The EAT said that a failure to offer a contractual trial period was likely to make a dismissal unfair. They sent the case back to a new ET panel to decide about the fairness of dismissal.
This is another case which shows how important it is for employers to follow their own procedures in dismissal cases. Failure to do so might render an otherwise fair dismissal unfair.
Part-time Workers’ Pay
Is it unfair to pay an employee 50 % of full-time pay for being on duty for 53.5% of the time? Yes, the Court of Appeal ('CoA') said in British Airways v Pinaud, in a case which will affect around 600 similar claims pending against BA.
The employee worked part-time as cabin crew for BA. She had to be ‘available for work’ on 130 days per year, compared with 243 for a full-time employee.
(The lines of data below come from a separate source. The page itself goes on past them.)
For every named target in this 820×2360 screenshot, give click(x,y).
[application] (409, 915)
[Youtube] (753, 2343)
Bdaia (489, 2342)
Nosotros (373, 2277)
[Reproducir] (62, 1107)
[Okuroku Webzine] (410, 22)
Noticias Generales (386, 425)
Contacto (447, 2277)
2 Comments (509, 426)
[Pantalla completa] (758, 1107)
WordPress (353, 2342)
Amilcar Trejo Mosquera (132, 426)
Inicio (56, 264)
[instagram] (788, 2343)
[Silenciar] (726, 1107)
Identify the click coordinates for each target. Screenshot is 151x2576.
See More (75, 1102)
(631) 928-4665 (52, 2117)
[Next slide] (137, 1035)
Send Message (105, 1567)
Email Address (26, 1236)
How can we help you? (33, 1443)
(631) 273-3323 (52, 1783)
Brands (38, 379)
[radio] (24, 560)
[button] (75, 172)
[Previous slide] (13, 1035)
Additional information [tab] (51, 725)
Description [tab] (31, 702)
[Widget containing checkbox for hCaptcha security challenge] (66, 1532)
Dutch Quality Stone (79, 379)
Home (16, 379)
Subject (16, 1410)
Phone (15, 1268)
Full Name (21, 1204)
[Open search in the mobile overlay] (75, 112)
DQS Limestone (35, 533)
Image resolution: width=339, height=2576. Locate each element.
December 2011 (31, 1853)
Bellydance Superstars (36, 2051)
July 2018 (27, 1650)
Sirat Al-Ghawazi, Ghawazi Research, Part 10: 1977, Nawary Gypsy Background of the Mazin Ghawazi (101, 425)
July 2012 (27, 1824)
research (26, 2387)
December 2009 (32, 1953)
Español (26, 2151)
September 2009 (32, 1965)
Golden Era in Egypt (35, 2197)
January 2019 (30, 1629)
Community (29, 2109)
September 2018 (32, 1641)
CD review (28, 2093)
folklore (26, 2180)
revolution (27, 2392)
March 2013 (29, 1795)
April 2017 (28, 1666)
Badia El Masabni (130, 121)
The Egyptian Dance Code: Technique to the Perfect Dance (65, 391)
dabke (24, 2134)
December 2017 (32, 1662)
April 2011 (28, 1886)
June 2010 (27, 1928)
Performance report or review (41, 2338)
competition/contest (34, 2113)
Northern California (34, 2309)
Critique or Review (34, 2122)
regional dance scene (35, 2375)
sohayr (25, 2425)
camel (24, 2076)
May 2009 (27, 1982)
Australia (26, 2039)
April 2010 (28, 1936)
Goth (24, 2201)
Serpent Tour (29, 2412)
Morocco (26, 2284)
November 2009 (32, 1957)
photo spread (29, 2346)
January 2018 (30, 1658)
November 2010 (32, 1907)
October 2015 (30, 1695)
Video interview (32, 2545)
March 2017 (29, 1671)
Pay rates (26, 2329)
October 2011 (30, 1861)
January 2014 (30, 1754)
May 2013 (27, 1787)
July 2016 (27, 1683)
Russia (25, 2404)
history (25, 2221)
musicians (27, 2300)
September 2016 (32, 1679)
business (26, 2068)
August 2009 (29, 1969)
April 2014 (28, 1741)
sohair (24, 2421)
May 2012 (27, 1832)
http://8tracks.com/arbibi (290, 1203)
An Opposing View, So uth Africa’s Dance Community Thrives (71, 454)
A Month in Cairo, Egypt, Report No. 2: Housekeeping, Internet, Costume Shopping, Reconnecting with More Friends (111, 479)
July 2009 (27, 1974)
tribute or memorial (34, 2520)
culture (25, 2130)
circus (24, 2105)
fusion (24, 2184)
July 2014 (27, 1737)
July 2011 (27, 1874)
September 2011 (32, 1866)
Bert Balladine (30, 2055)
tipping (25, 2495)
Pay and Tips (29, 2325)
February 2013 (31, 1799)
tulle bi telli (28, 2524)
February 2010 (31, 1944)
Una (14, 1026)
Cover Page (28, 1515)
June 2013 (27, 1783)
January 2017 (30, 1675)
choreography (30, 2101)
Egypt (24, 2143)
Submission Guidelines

Of those days where cabin crew were ‘available to work’, the majority would be flying. The rest would be training days or ‘on call’ days (where employees might be called to fly at short notice). The employee brought a claim for discrimination based on her part-time status, because she was paid only 50% of full-time salary even though she was required to be available for work for 53.5% of full-time hours. The employer showed statistics that the employee actively worked fewer hours pro rata than her full-time colleague, despite being on call for proportionately longer. Was that relevant?
Not to the question of less favourable treatment, said the CoA. The requirement to be available for more than half of full-time hours for only half of the pay was less favourable treatment. However, the CoA said that actively working fewer hours might be relevant to justification, because it may limit the impact of the less favourable treatment. The CoA sent the case back to the ET to decide whether the treatment was justified.
If BA cannot justify its part-time pay structures, the cost for the company could be huge. Over 600 employees have brought similar claims. Employers should ensure that pay terms for part-time workers are consistent with their full-time colleagues or have a watertight business reason for any differences.